*** Opening of Excerpt ***
I didn’t really come up with a good pros/cons list of staying on or going off the medication, but in the end I’m starting to realise how tired I am doing day to day things, to the point that I haven’t really done much at all. I hadn’t really noticed how I’ve been acting or feeling recently, as I thought I was doing fine, but my (dearest) mother keeps on at me for not being more active or enthused or getting out and about. To which all I can say is that I’d love to be active/enthused/out and about, if only I didn’t keep feeling like I could do with another nap or a bit more sleep.

I’ve tried going for runs, but they only make me spend the rest of the day exhausted, I’ve tried eating more to get more energy, but I’m at the point of just putting on more weight, and I’ve tried getting more sleep, but I’m already getting plenty, and the need for sleep keeps eating into and destroying plans for doing other things like meeting up with friends in the evening or going out to photograph sunrise.

The other thing my mother keeps trying to tell me is how I ‘don’t seem happy’. Again, all I can say is that I’m doing my best to ‘seem happy’, but pretending to be happy is really starting to get exhausting, and being properly happy, without the inverted commas, is equally exhausting, and too hard not to be cross when no one can understand me because I’m slurring my words because I’m so tired, and too hard not to be upset at what I’m missing out on with friends when I’m just too tired to make plans, let alone think about actually get myself to town and back again, or being decent company.
*** Close of Excerpt ***
--- Work order 1 ---
Can you condense the paragraph of the excerpt that begins "I’ve tried going for runs" into a short list of what was tried and how each attempt turned out?
--- Work order 2 ---
Could you reproduce the part of the excerpt that opens with "The other thing" and closes with "being decent company.", swapping "exhausting" for "draining" wherever it occurs?
*** Opening of Listed records ***
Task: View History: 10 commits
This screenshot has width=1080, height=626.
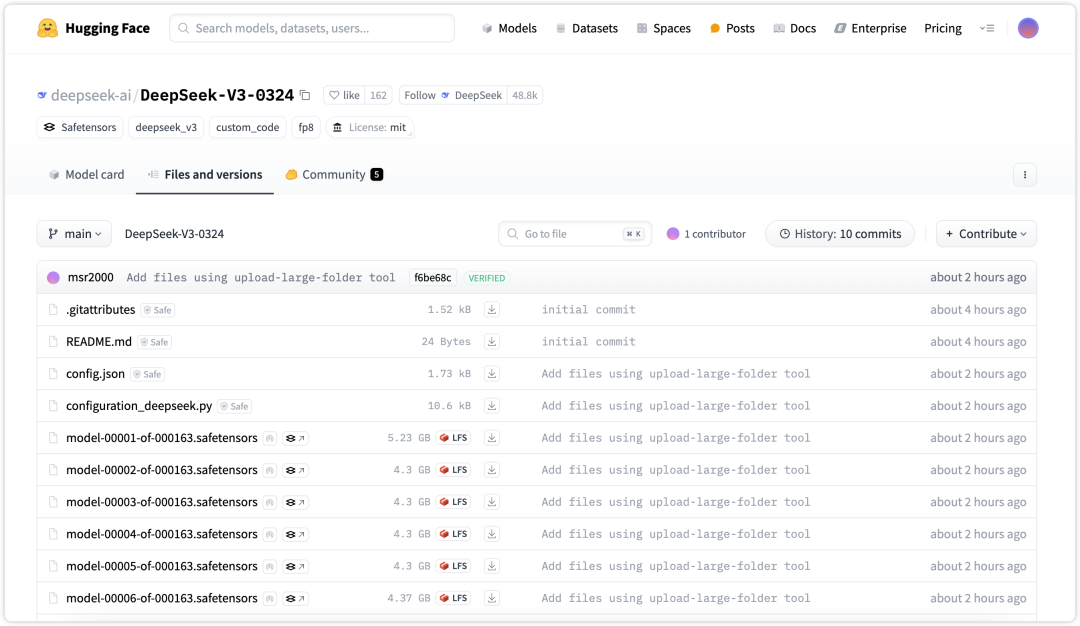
*** Close of Listed records ***
*** Opening of Listed records ***
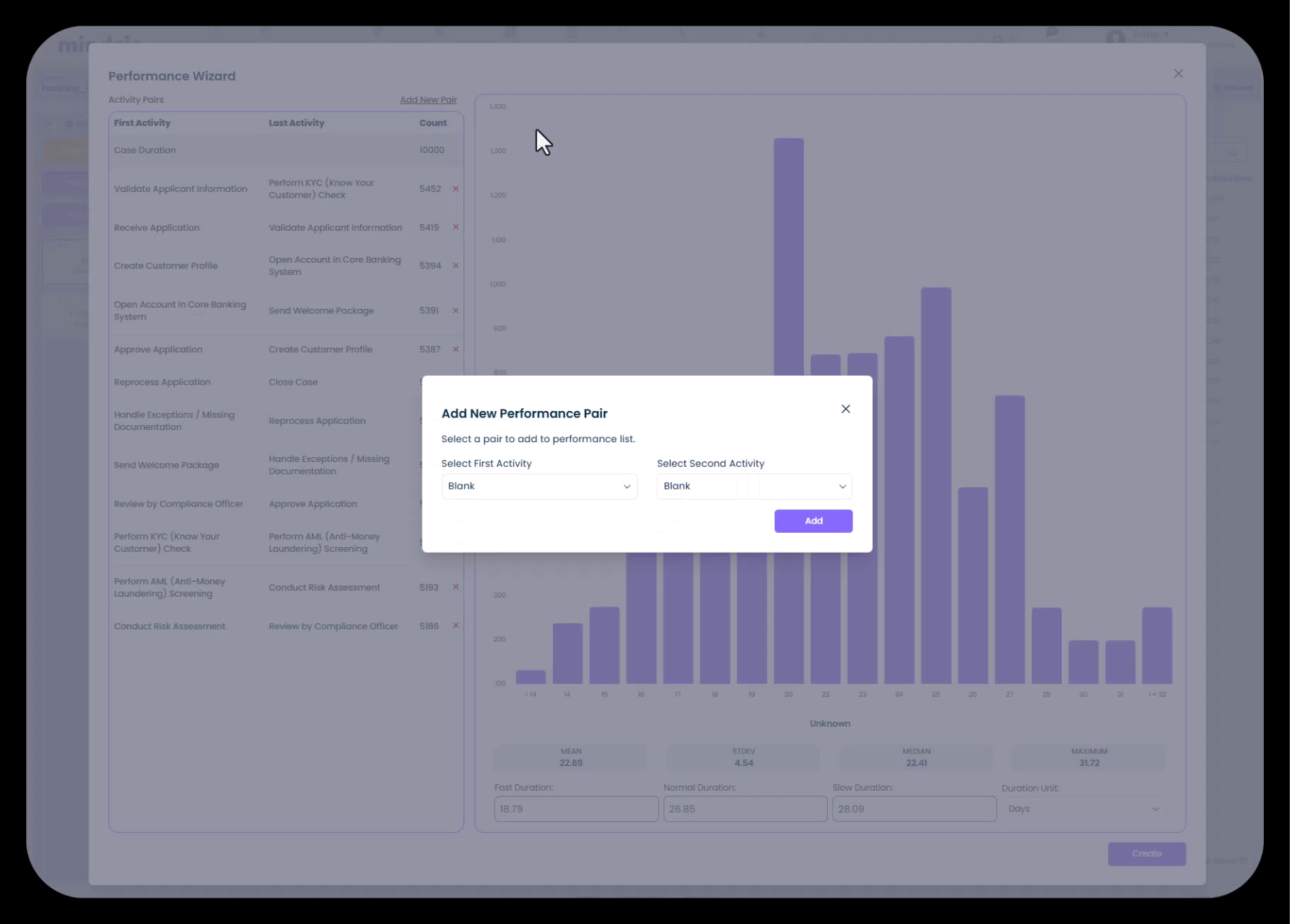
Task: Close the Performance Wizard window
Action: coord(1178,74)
*** Close of Listed records ***
*** Opening of Listed records ***
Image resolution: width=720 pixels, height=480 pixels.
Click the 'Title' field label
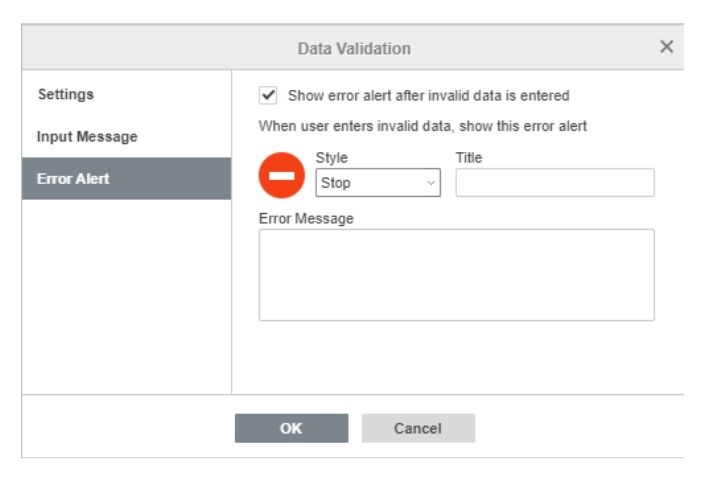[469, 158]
*** Close of Listed records ***
--- Written reply 1 ---
- Going for runs: leaves the rest of the day exhausted.
- Eating more for energy: only adds more weight.
- Getting more sleep: already getting plenty, and the need for sleep keeps destroying plans, such as meeting friends in the evening or photographing sunrise.

--- Written reply 2 ---
The other thing my mother keeps trying to tell me is how I ‘don’t seem happy’. Again, all I can say is that I’m doing my best to ‘seem happy’, but pretending to be happy is really starting to get draining, and being properly happy, without the inverted commas, is equally draining, and too hard not to be cross when no one can understand me because I’m slurring my words because I’m so tired, and too hard not to be upset at what I’m missing out on with friends when I’m just too tired to make plans, let alone think about actually get myself to town and back again, or being decent company.